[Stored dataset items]
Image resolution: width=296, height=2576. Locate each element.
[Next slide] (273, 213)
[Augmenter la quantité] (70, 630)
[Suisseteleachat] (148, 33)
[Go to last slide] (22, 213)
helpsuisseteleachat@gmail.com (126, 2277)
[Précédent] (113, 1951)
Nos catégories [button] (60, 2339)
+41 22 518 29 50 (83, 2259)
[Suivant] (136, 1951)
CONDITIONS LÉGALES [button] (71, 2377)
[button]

◆ **Aim of the task**:
Lines that contain "button" are the result; find them in the entries above and copy each one.

◆ **Response area**:
Nos catégories [button] (60, 2339)
CONDITIONS LÉGALES [button] (71, 2377)
[button]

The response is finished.